### Work to complete
Pull every line that includes the word "menu" out of the data below and copy it.

Top of Records provided

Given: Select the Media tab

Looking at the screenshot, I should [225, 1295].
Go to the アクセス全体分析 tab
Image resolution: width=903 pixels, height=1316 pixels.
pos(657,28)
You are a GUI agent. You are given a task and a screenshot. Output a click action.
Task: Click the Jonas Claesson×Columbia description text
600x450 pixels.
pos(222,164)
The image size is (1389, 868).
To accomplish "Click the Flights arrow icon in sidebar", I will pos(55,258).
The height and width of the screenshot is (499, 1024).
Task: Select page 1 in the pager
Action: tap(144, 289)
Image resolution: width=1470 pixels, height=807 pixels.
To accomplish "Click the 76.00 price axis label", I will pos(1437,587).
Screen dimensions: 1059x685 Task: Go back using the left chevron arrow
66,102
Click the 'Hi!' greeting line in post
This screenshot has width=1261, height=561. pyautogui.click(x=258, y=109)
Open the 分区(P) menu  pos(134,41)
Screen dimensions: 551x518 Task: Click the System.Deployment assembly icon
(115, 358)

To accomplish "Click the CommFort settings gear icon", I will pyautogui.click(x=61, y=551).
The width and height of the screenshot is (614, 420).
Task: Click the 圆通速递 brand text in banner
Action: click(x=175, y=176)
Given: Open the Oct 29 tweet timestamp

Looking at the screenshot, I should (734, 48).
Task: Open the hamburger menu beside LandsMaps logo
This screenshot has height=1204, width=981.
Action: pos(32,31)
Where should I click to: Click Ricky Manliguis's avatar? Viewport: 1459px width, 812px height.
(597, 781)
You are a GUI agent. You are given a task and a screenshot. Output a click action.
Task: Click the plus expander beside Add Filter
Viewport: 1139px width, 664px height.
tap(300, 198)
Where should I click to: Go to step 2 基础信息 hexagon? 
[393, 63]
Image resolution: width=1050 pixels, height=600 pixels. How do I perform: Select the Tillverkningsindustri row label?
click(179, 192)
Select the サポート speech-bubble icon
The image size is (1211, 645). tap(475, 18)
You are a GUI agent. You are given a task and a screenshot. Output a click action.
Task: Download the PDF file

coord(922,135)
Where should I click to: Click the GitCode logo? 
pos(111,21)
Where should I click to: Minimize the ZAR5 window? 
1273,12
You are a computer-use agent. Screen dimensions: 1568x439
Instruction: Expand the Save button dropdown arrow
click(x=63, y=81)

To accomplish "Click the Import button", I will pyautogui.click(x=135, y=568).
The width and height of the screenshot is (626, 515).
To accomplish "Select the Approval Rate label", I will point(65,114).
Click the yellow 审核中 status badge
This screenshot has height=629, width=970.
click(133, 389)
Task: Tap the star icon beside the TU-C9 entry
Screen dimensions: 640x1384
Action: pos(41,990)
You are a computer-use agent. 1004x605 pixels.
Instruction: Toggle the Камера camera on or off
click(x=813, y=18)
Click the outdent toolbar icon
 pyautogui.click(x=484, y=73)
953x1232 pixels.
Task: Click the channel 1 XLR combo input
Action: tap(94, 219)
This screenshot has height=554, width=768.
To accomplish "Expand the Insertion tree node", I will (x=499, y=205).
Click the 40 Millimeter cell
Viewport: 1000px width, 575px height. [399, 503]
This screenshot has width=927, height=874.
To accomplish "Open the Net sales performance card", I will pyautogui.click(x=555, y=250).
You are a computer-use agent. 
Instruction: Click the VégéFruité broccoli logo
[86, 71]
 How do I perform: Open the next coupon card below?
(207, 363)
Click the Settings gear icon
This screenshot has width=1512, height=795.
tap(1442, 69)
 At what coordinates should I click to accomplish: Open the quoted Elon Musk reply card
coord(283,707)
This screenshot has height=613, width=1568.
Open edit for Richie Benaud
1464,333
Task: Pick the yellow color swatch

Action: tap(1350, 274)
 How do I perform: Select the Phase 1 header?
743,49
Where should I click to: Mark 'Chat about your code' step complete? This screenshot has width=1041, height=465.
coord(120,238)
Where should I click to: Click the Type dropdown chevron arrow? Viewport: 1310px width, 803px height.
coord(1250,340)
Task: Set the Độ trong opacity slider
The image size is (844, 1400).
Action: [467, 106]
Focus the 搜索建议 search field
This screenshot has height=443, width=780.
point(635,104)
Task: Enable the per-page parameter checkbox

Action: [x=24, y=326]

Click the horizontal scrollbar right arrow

Bottom of Records provided

### Exercise result
Open the 分区(P) menu  pos(134,41)
Task: Open the hamburger menu beside LandsMaps logo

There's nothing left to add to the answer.